ストレス発散や気分転換の方法は趣味や好みによって人それぞれ効くものは異なると思います。色々試しながら自分に合うものを見つけて、習慣化できるといいですね。気分転換の「スイッチ」になるような好みの音楽や動画を選んでおくのもいいと思います。
ちなみに自分の場合、非日常な出来事で心にストレスがかかり続けているなと感じたらAmazonプライムで「サザエさん」の動画を流しながら仕事をしたり家事をしたりしています。
圧倒的な「日常」を描く「サザエさん」の優しい内容が、悲惨な非日常の出来事で疲れた心にうまくしみ込んでくる気がします。朝からニュースを観ていてつらくなったらすぐに消し、「サザエさん」を観ると楽になるんですよね。人間の脳って面白いですね。
長くなってしまい申し訳ありませんが、何かひとつでもご参考になれば嬉しいです。
『Shrink ~精神科医ヨワイ~』は現在1巻、2巻を発売中です。
また、5月7日(木)発売号の「グランドジャンプ」から連載再開を予定しています。よかったらぜひご一読ください。

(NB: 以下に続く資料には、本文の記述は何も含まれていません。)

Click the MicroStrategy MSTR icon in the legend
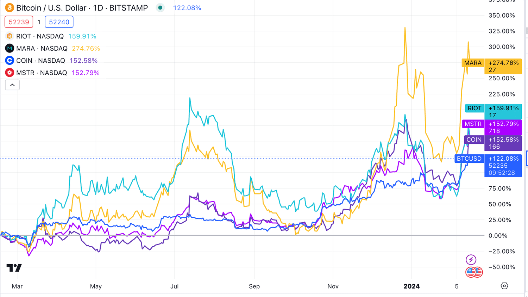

ただ、こんな時期ですので読んでいて少しでも「つらい」「怖い」と思ったら無理しないでくださいね。逆に「癒される」「楽になる」と思ったらぜひ読んでやってください。
出口が見えない状況は閉塞感を感じることが多くつらいですが、そう感じているのは決してひとりだけではありません。そして何をするにもまず大切なのは自分の心と体のケアだと思います。自分を大切にしながらできることから協力し合って、何とかこの困難を一緒に乗り越えていきましょう。